1. Michael Drmota and Wojciech Szpankowski. A General Discrete Divide and Conquer Recurrence and Its Applications. Preprint, 2010. Available from Michael Drmota’s homepage.
2. Philippe Flajolet and Mordecai Golin. Exact asymptotics of divide-and-conquer recurrences. Lecture notes in Computer Science, 1993, Volume 700, 137-149.
3. Fillippe Flajolet and Robert Sedgewick. Analytic Combinatorics. Cambridge University Press, 2009.
4. Hsien-Kuei Hwang. Asymptotic expansions of the mergesort recurrences. Acta Informatica, 1998, Volume 35, Number 11, 911-919.

## 2 thoughts on “Asymptotic Expansions of a Recurrence Relation”

1. George,

Let me be the first to thank you for the incredible amount of work that you put into this problem. I have been thinking about this problem for a long time, and am very grateful to see the “correct” approach to such recurrences. I look forward to reading your explanation in detail and delving into the references.
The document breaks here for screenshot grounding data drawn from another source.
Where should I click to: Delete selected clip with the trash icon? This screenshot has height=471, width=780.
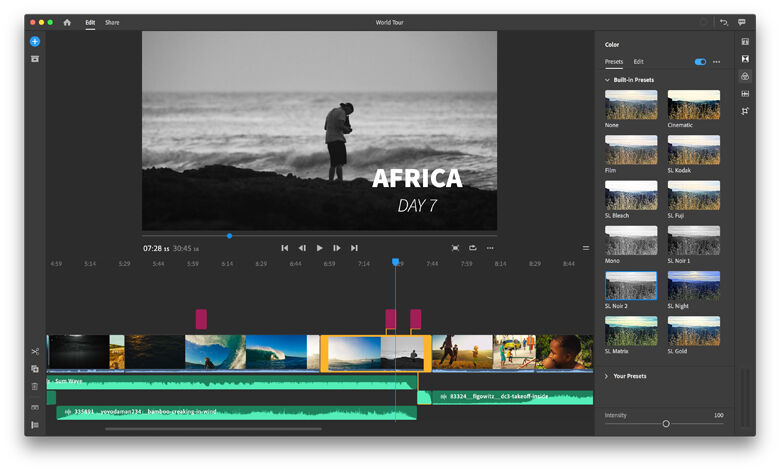click(35, 386)
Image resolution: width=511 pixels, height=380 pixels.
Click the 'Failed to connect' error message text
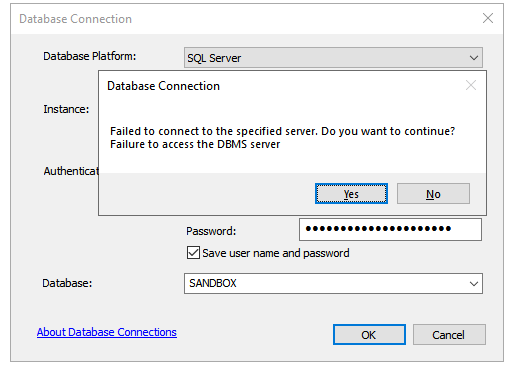282,131
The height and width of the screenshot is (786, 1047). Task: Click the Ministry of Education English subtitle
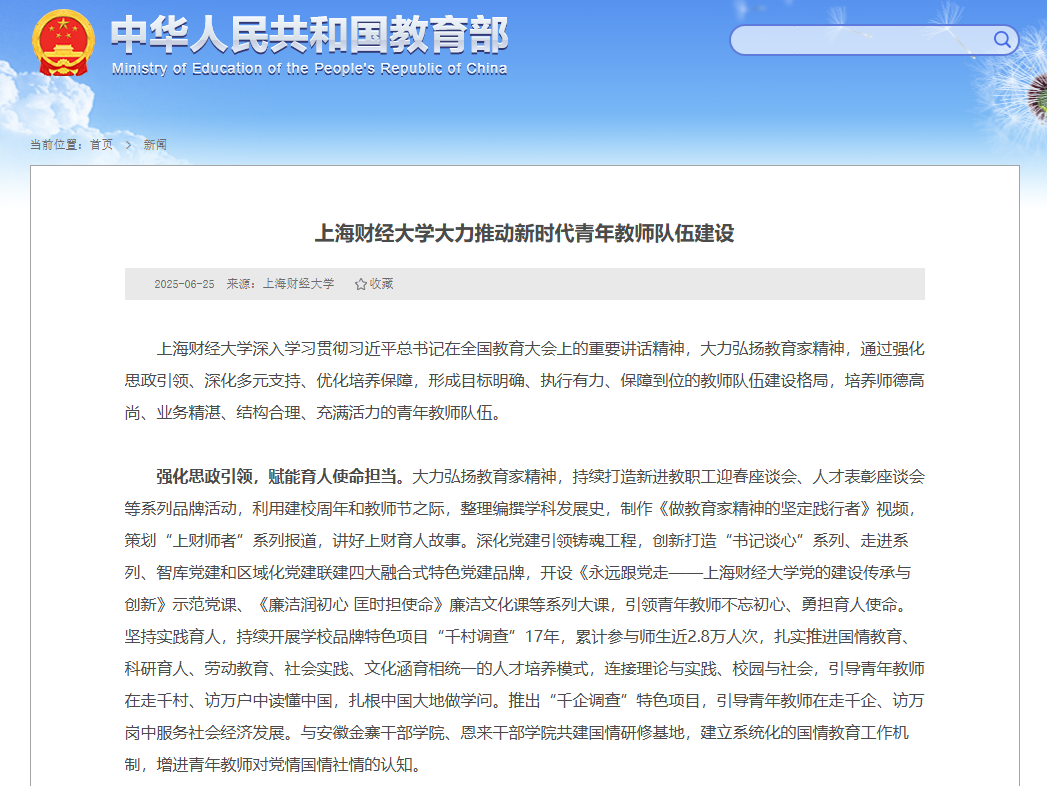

1. No problem. It was a very interesting question, and was fun to work out. This kind of problem, and the solution, are new to me, and I don’t know if it has been studied before. The recurrences studied in the references have some similarity to this one, and Dirichlet generating functions are used. The asymptotics are rather different to the recurrence studied here though, and don’t have the periodic coefficients. If I come across any better references, I’ll add them to the list.